Berkshire Garden Style: Savoring the Snow Cover
Solid snow cover remains up at Viridissima headquarters and we’ve had that since early December. I love winter for many reasons, mainly because it allows me a period of rest after an energetic eight months of solid work and also because it allows the garden a period of dormancy and recovery. This year, due to the glorious snowpack, I’ve been embracing winter wholeheartedly and I’m even skiing (cross country, not downhill!). Those of you who know me, know that I resist the idea of fixing long narrow things to my feet; I much prefer to have my feet on solid ground, so I must be celebrating this snow more than ever! In this way, I wanted to spend some time thinking about and musing on why snow cover is so important to the garden.
Snow cover acts as an insulator, stabilizing the ground temperatures and holding in moisture. This makes for a more stable over wintering process for perennials and shallow rooted plants; a lot of the stress and winter damage that we’ve seen in the last few years isn’t happening this year as we have not had the extreme freeze-thaw cycles. The gradual snowmelt of these mild-ish days is welcome as it feeds the groundwater table.
This is the most normal winter we’ve had for a long time, yet I saw pussy willows today in Alford!
While we have juicy snow cover and we still are in the throes of winter you can tell by the milder temperatures and higher, brighter sunlight that spring is coming. But right now, it’s just nice to savor the snowy-ness of the winter, the spaciousness of the winter and to see glimpses of springtime. The winter garden is sleeping but the garden is working and part of this productivity is rest. As I’ve mentioned before when we were moving into the autumn season and looking forward to the much needed break, without rest there can be no productivity. The balance is paramount and a lot is happening beneath the surface.
Beneath the blanket of snow, the soil stays a lot more alive. Soil microbes thrive in soils that have a good balance of moisture and air circulation. There’s a lot more potential microbial work happening which doesn’t happen as readily when the soil is frozen and dry.
The snow insulates the soil and deep down in the ground is warmth and with a blanket of snow over the top of the ground, there is a smaller layer of freeze. Moisture moves more down into the ground, the ground is more open, pliable and malleable and deep snow holds in more deep ground temperatures.
This more stable environment allows for our roots to hold and our microbes to do their necessary work.
On milder days this winter I have seen Snow Fleas in action. Snow Fleas? That is right. They are more commonly known as Springtails. These common insects live in leaf litter and soil and have the important job of recycling dead plant material into nutrients which in turn fertilize the area around their habitat. They are only about a millimeter long and have the incredible ability to ‘spring’ or vault 6 inches in the air which is how they get around on the ground. David Attenborough has a wonderful short clip about them should you wish to know more.
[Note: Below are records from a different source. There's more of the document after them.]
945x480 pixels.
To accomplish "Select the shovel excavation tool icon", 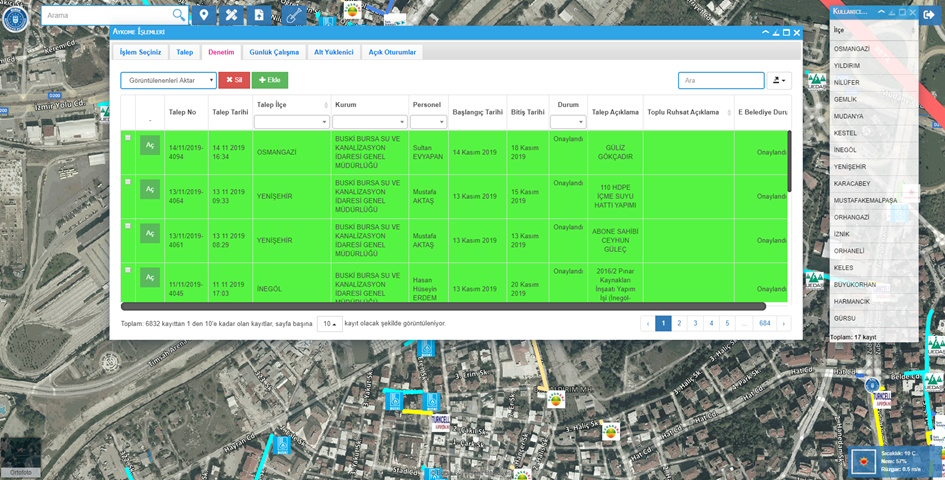I will pyautogui.click(x=292, y=15).
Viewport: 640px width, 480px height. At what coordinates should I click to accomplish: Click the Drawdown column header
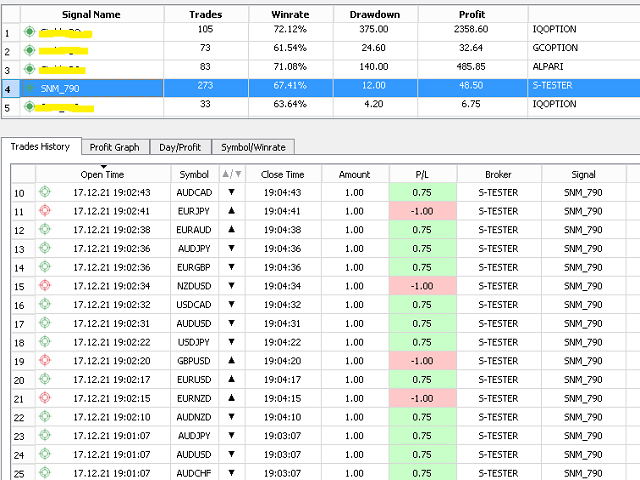pos(375,15)
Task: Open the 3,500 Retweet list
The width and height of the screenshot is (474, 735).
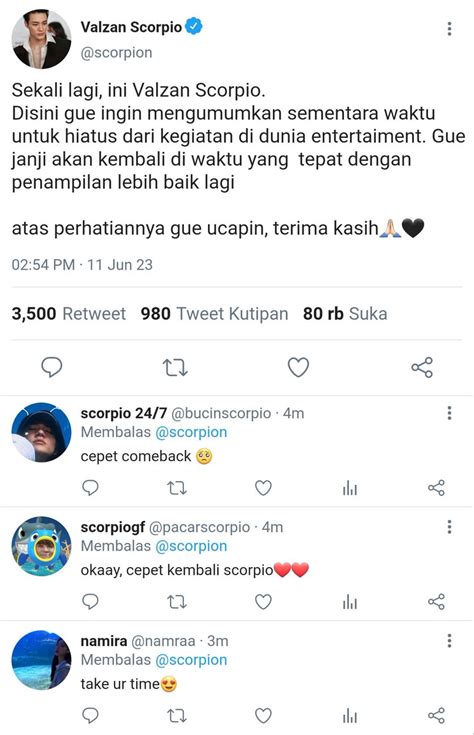Action: point(68,314)
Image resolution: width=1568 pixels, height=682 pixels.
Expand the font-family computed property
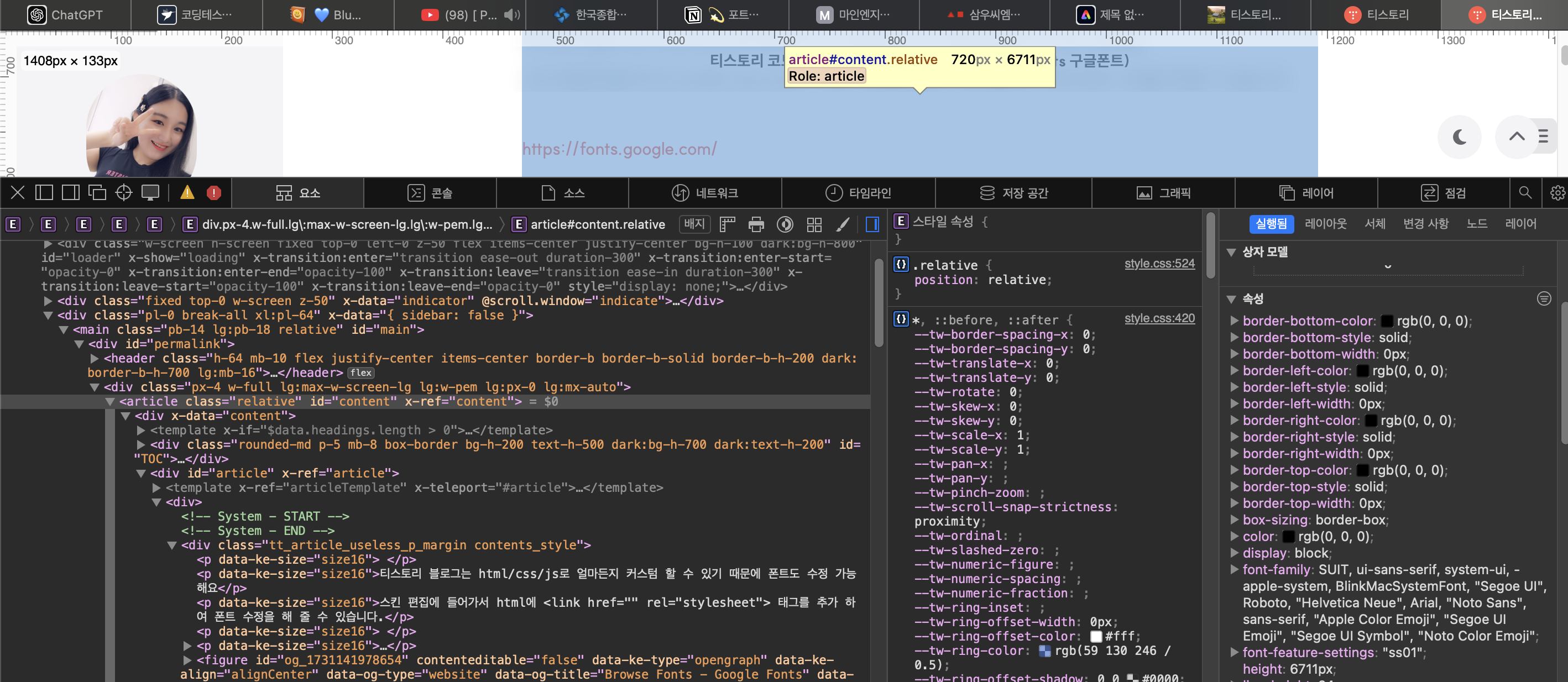coord(1234,569)
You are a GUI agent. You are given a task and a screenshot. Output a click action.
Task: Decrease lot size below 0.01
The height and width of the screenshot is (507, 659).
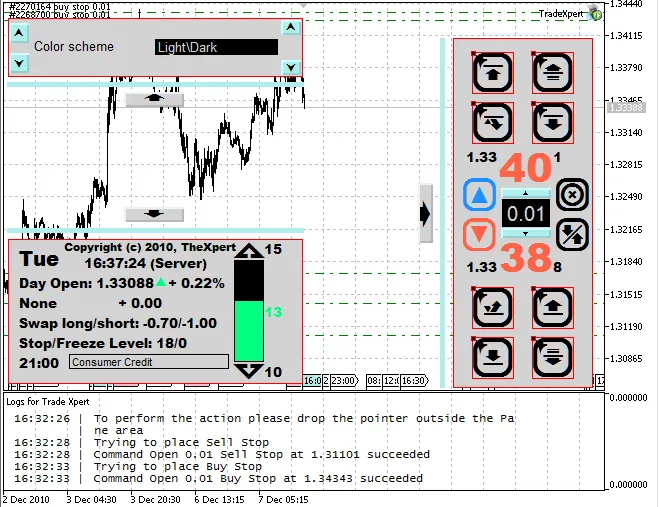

It’s still winter; it’s quiet and cozy, yet there remains a sense of adventure and play. The snow gives the garden and me, permission to rest. It’s not great outdoor garden-working weather and so there remains an invitation to hunker down and do the winter indoor work. I hope that you too can enjoy the snow, sledding, skiing or just the opportunity to rest indoors by a fire, warm and dry. It’s ok to rest.